Creative distribution for server-side ad insertion (SSAI) is also a weak link. Many teams still rely on just-in-time delivery of creative assets. That might work for VOD or less time-sensitive content, but for live events, it’s risky. You need assets prepped, QA’d, and loaded well ahead of time. If something fails to render or transcoding takes too long, you lose your slot. And there are still vendors in the ecosystem who don’t offer proper tools for creative preloading, which forces media buyers to build workarounds.
Then there’s the issue of measurement and tracking. We’re still depending heavily on 1x1 tracking pixels, which might be standard for web-based environments but introduce unnecessary latency in live video. Every added call increases the risk of delays or failed responses. Worse, it can interfere with stream performance. A more modern, lightweight approach to tracking is badly needed for live programmatic to be sustainable.

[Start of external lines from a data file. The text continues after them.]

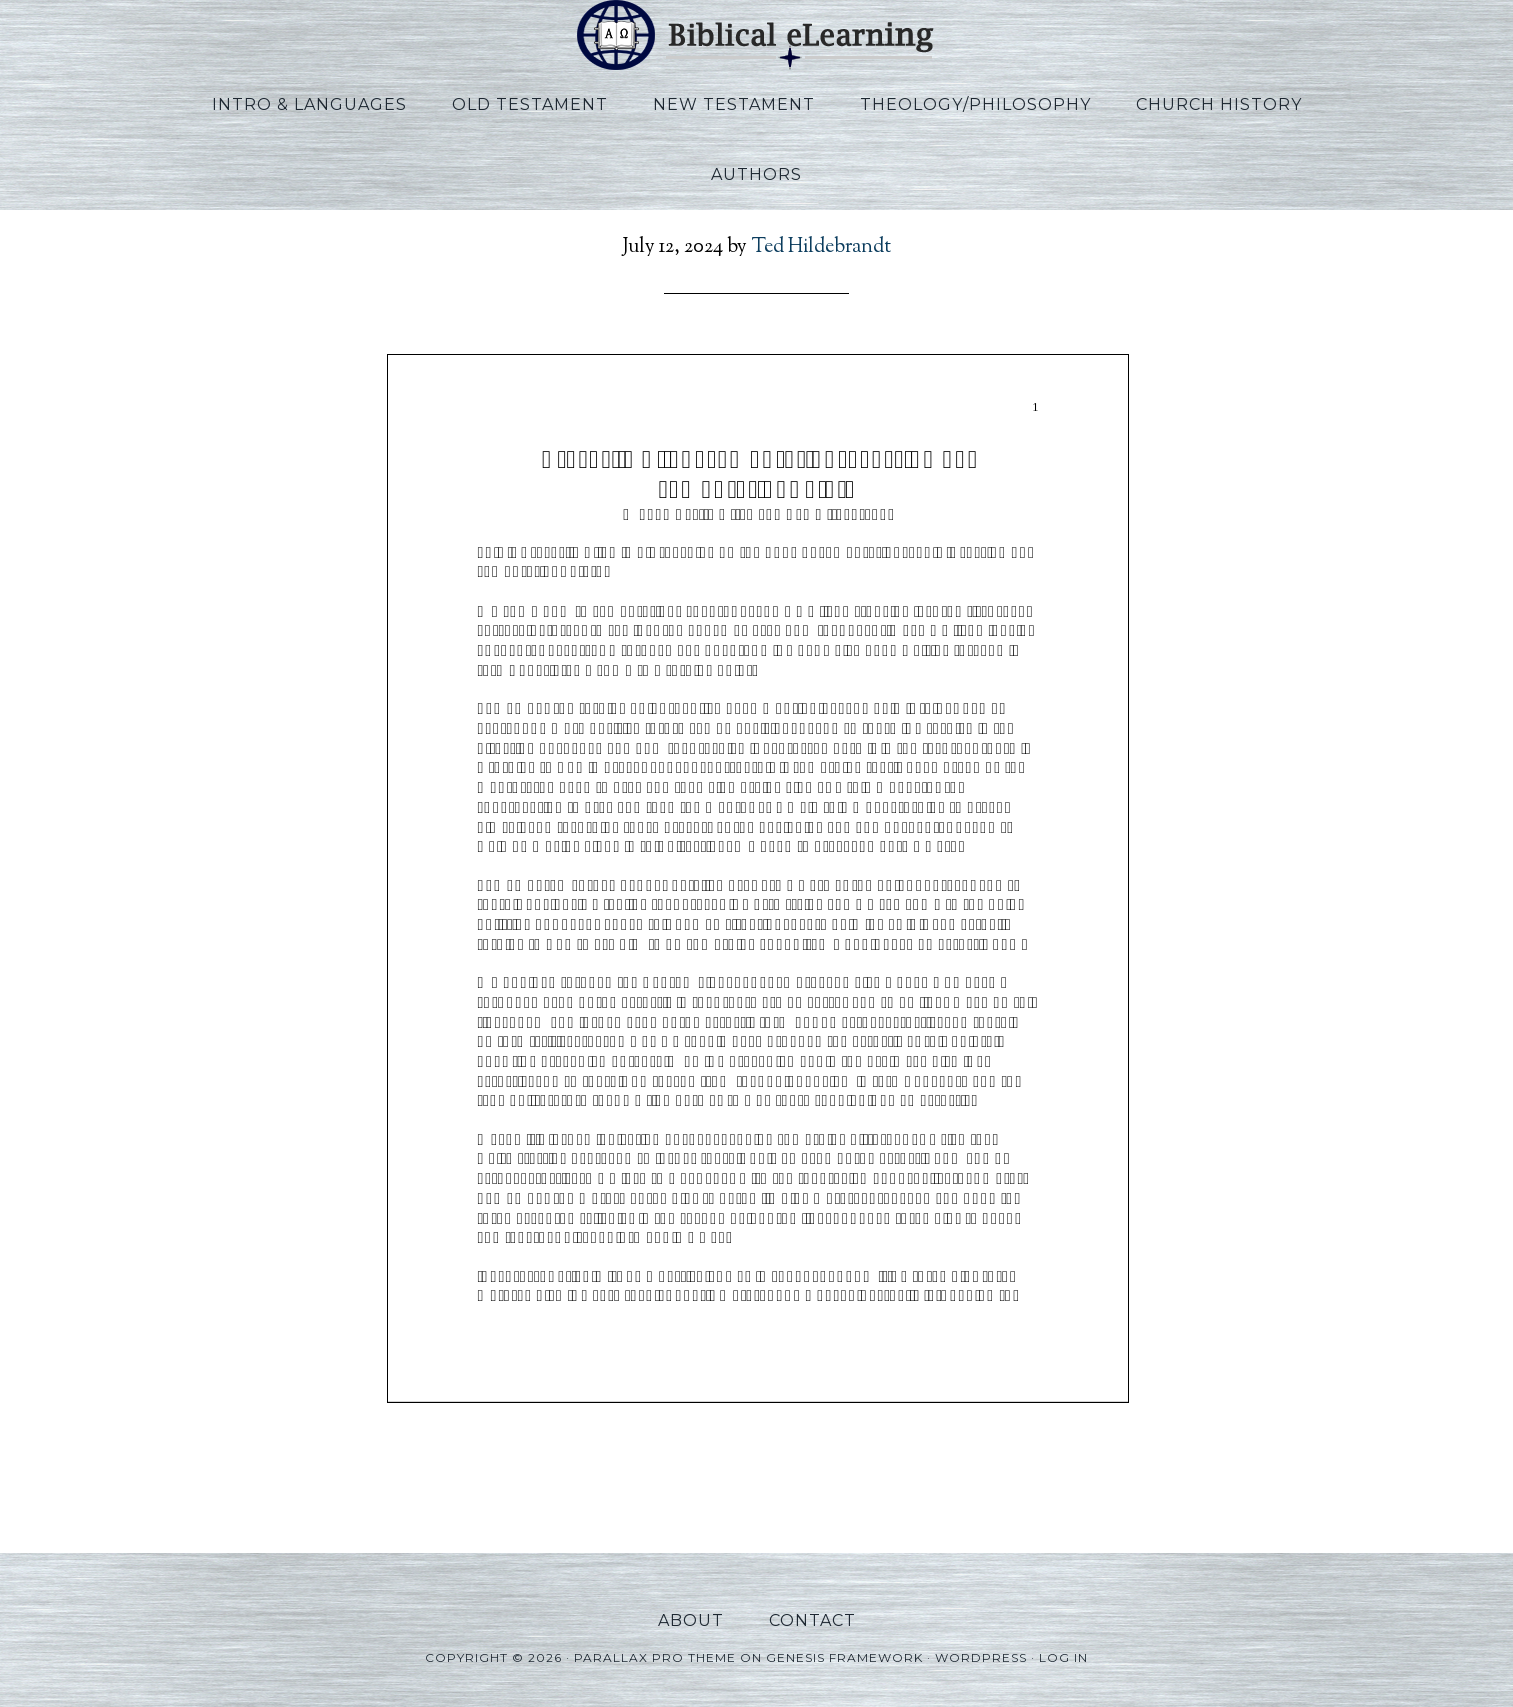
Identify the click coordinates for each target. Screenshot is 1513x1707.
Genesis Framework (844, 1657)
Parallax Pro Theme (655, 1657)
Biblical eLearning (757, 35)
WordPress (981, 1657)
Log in (1063, 1657)
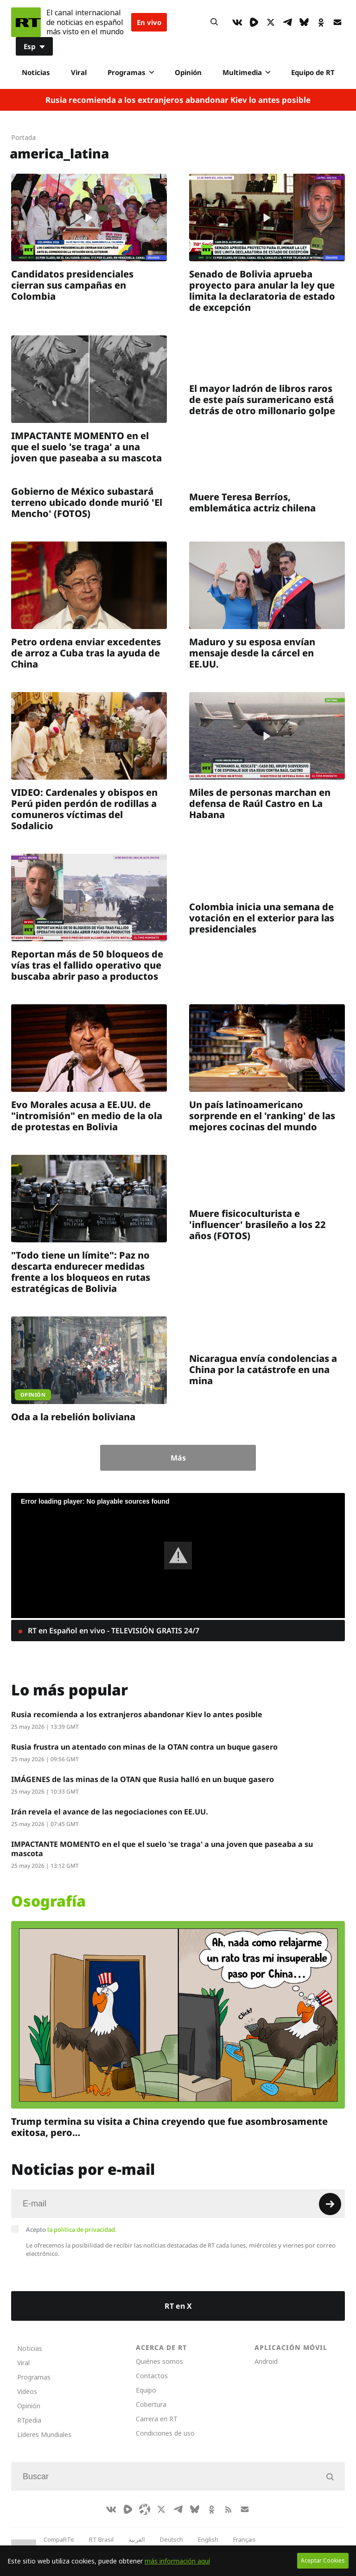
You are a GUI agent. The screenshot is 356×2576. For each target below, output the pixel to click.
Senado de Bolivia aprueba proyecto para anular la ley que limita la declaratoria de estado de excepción (262, 291)
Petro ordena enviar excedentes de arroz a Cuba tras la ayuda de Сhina (86, 653)
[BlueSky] (304, 22)
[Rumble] (254, 22)
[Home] (26, 22)
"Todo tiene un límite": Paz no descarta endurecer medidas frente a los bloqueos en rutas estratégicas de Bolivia (80, 1272)
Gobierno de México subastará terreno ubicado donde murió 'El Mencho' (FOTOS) (86, 502)
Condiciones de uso (165, 2433)
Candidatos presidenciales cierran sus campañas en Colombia (72, 285)
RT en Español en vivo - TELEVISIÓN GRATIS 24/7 (112, 1630)
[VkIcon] (237, 22)
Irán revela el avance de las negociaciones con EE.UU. (109, 1812)
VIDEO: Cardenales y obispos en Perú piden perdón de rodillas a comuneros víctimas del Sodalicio (84, 809)
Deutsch (171, 2539)
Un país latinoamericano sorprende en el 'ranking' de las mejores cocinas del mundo (262, 1115)
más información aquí (177, 2561)
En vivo (149, 22)
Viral (79, 72)
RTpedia (29, 2420)
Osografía (48, 1901)
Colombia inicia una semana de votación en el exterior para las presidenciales (261, 918)
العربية (136, 2539)
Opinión (188, 72)
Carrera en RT (157, 2419)
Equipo (146, 2390)
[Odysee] (144, 2509)
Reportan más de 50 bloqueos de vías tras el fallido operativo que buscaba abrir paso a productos (87, 965)
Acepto (71, 2229)
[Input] (178, 2203)
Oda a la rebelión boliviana (73, 1417)
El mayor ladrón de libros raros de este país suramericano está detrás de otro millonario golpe (262, 399)
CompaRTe (59, 2539)
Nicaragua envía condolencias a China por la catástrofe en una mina (263, 1369)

Things tend to break down most visibly during high-demand moments like major sporting events, political debates, or award shows. The traffic surge in these moments often exceeds what the ad tech stack was designed to handle. QPS spikes can overwhelm servers, cause DSP timeouts, and completely halt delivery. This becomes even more of a problem when multiple SSPs are routing requests to the same buyers, multiplying the load across the chain. Very few systems are built to scale on demand at this level.
DSPs, for their part, still struggle to adapt to the volatile nature of live inventory. Because supply can surge or vanish in seconds, their pacing and bidding algorithms often miss opportunities or overcompensate. Some DSPs even pull back during major events to avoid waste or latency risk, which limits fill when it's most needed. On the buy side, teams are often left guessing how to allocate budget without proper real-time insight into inventory availability.
Vendor support during live events is also inconsistent. When something breaks, getting a real person who understands live delivery and can solve the problem in minutes — not hours — is rare. This puts pressure on internal teams to build redundancies or monitor systems manually, which isn’t scalable.
The question right now isn’t whether live programmatic has potential. It clearly does. But the current state of infrastructure, tooling, and coordination still requires too much patchwork. Teams are duct-taping things together behind the scenes to make it work, and that’s not sustainable long term.